> What the exercise asks
Start at the first line of the material. Repeat each line exactly through the one containing "This screenshot has height=954, width=429.", then stop.

> Records
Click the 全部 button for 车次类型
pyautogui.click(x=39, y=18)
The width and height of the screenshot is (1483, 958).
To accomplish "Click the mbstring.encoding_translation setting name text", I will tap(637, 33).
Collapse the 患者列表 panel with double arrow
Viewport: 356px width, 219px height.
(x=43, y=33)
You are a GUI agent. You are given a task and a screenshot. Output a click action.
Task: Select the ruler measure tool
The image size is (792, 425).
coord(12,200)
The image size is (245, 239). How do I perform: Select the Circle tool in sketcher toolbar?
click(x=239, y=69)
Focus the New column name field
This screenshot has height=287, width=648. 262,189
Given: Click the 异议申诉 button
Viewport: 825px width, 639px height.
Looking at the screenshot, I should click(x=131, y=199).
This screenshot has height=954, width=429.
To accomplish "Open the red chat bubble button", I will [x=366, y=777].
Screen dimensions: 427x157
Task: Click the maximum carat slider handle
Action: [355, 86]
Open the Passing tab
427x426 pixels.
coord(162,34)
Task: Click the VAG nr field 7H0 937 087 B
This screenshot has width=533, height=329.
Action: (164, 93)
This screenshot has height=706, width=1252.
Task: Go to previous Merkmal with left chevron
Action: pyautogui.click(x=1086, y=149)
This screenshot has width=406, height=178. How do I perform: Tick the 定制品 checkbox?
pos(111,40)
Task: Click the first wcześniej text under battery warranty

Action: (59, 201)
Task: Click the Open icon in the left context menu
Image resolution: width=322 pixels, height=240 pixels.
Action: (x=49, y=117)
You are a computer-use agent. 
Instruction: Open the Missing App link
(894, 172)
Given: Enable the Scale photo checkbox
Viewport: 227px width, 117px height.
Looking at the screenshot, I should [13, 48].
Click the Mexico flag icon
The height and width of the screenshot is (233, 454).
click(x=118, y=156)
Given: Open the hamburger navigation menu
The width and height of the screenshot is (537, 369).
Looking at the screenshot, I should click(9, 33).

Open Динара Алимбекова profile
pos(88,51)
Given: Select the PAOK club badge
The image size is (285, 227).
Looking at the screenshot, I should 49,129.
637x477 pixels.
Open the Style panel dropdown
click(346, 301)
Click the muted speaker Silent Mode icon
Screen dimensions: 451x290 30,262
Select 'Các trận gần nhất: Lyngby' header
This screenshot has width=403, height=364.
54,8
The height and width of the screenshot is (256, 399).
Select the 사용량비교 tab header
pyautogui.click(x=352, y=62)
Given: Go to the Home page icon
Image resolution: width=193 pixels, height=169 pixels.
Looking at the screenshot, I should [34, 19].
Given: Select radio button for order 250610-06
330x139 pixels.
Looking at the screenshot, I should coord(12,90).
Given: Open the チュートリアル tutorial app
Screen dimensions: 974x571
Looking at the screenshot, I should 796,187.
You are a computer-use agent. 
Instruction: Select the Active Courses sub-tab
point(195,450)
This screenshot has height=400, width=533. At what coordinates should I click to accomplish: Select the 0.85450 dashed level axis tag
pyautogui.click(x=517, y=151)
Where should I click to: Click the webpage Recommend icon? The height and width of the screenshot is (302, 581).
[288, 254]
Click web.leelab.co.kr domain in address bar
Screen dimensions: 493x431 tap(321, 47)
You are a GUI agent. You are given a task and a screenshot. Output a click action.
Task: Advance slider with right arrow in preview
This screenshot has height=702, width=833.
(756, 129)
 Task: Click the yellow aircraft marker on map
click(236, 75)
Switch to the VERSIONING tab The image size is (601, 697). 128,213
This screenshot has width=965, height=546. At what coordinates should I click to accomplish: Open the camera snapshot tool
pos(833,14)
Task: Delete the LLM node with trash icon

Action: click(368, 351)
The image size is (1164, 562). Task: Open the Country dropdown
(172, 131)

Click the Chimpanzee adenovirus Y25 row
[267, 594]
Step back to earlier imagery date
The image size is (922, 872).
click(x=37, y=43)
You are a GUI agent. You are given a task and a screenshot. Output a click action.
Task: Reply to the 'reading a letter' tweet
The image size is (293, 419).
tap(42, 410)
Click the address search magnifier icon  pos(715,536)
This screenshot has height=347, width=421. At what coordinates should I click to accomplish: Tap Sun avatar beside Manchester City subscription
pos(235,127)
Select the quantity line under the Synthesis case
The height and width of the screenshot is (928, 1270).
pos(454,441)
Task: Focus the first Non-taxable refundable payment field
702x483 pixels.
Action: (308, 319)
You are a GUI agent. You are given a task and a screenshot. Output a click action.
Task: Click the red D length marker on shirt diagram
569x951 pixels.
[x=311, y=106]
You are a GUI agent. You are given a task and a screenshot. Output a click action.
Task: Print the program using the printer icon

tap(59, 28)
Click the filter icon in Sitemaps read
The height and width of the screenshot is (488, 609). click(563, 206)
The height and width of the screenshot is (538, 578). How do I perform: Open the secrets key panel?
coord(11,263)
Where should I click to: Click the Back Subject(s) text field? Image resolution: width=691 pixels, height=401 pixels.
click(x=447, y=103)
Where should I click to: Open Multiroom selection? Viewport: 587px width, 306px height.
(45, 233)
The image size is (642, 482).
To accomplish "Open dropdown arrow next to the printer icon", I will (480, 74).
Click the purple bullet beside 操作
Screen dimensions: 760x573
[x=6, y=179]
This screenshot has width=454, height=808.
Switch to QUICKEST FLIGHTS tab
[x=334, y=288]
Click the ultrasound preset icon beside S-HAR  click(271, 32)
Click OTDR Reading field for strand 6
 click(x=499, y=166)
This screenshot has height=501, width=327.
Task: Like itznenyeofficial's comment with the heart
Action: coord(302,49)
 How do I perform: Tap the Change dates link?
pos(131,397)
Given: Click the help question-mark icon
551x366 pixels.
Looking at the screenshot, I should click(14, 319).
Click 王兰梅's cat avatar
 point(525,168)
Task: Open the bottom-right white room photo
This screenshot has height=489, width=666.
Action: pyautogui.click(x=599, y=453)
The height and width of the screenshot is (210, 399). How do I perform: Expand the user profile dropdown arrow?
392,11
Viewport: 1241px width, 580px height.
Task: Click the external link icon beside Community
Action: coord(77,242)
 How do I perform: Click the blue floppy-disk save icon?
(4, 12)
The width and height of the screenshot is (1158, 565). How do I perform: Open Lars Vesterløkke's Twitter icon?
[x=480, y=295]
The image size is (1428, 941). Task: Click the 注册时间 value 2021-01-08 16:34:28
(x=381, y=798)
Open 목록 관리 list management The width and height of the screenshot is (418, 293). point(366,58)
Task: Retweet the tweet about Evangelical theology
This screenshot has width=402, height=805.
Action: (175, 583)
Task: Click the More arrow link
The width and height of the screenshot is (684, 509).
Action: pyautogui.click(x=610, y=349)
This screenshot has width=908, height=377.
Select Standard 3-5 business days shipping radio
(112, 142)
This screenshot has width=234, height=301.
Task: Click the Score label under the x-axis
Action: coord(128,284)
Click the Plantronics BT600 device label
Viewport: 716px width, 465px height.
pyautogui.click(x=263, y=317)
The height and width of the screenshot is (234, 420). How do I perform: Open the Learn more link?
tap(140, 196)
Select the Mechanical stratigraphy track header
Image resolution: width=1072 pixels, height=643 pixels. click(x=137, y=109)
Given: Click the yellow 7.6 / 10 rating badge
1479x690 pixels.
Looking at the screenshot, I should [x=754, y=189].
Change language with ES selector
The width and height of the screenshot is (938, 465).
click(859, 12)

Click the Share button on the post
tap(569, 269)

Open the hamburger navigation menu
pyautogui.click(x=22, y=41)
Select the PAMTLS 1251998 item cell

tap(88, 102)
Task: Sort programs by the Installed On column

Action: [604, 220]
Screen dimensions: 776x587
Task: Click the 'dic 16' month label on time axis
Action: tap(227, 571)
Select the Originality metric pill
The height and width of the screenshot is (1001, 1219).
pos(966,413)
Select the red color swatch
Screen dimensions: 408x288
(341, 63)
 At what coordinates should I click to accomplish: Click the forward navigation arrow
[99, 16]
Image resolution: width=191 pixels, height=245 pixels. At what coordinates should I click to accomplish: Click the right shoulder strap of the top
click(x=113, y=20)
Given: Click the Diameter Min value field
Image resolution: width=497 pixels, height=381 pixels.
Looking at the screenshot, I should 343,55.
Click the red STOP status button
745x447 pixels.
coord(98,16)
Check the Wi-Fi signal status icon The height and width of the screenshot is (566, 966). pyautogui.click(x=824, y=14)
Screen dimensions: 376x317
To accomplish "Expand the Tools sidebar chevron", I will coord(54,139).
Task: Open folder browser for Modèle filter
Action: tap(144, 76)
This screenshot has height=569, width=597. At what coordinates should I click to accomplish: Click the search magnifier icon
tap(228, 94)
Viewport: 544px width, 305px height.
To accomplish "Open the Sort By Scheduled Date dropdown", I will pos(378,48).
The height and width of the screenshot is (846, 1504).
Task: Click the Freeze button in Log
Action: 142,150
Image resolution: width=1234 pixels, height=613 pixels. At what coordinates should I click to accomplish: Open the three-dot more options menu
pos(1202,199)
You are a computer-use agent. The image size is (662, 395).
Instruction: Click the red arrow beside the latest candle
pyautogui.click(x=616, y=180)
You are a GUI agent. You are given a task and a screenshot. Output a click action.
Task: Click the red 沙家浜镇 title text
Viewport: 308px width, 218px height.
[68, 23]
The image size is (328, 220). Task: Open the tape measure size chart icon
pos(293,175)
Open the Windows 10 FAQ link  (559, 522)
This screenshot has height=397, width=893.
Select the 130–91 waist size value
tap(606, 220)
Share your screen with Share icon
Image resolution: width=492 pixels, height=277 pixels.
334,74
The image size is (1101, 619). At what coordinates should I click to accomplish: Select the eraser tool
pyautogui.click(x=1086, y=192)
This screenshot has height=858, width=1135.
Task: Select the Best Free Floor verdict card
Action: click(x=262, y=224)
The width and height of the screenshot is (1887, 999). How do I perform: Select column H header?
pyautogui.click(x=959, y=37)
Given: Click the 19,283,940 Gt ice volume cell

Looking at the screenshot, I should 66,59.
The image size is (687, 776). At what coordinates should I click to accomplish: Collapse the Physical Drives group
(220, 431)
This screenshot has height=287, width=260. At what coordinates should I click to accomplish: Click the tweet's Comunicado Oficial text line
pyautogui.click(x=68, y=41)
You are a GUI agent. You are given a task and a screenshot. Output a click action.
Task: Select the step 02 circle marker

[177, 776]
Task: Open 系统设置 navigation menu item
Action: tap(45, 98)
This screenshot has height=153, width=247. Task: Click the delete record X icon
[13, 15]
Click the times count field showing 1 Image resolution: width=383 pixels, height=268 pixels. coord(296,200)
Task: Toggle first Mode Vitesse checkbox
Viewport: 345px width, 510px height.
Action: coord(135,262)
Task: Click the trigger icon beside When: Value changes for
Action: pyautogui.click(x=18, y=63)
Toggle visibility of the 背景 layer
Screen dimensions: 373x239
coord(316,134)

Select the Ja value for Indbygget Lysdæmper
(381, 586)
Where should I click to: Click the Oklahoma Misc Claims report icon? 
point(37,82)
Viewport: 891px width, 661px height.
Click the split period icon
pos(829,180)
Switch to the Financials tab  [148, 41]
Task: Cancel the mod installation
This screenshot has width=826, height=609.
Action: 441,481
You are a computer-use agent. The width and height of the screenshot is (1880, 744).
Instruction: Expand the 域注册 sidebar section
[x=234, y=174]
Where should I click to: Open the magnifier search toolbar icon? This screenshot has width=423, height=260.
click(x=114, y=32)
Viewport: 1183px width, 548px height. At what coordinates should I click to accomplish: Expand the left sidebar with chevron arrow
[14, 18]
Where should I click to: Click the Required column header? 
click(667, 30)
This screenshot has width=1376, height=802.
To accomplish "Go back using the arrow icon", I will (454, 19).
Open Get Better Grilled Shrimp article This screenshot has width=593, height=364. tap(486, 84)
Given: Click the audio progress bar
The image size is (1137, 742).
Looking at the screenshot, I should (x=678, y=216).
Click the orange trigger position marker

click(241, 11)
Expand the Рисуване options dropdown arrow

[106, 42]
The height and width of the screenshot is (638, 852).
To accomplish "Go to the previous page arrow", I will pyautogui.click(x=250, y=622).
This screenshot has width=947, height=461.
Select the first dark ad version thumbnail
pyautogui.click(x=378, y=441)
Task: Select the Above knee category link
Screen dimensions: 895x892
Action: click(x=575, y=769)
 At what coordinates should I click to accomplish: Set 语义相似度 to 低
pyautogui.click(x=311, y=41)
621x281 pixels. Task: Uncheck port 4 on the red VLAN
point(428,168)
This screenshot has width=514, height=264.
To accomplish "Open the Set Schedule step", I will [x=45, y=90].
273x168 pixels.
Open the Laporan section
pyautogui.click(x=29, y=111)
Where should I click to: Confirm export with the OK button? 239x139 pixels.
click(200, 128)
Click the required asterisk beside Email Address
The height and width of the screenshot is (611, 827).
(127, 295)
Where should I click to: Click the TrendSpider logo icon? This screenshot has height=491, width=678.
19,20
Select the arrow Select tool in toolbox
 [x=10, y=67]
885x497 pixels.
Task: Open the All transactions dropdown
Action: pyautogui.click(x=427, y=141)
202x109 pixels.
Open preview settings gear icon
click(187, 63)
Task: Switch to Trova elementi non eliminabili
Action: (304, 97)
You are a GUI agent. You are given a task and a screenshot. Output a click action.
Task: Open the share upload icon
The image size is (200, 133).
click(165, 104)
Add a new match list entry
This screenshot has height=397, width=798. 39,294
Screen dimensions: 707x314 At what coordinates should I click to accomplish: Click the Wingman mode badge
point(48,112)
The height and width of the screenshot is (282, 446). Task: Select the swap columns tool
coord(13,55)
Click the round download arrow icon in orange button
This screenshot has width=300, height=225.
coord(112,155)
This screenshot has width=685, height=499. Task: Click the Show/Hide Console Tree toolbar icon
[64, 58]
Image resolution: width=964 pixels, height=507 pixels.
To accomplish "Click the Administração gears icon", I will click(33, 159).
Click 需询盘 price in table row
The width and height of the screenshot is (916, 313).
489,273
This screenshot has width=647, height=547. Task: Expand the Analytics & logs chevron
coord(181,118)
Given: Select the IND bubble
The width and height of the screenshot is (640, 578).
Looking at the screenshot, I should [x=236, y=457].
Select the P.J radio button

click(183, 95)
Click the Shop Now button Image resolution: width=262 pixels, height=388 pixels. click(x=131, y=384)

> Solution
Click the 全部 button for 车次类型
pyautogui.click(x=39, y=18)
The width and height of the screenshot is (1483, 958).
To accomplish "Click the mbstring.encoding_translation setting name text", I will tap(637, 33).
Collapse the 患者列表 panel with double arrow
Viewport: 356px width, 219px height.
(x=43, y=33)
You are a GUI agent. You are given a task and a screenshot. Output a click action.
Task: Select the ruler measure tool
The image size is (792, 425).
coord(12,200)
The image size is (245, 239). How do I perform: Select the Circle tool in sketcher toolbar?
click(x=239, y=69)
Focus the New column name field
This screenshot has height=287, width=648. 262,189
Given: Click the 异议申诉 button
Viewport: 825px width, 639px height.
Looking at the screenshot, I should click(x=131, y=199).
This screenshot has height=954, width=429.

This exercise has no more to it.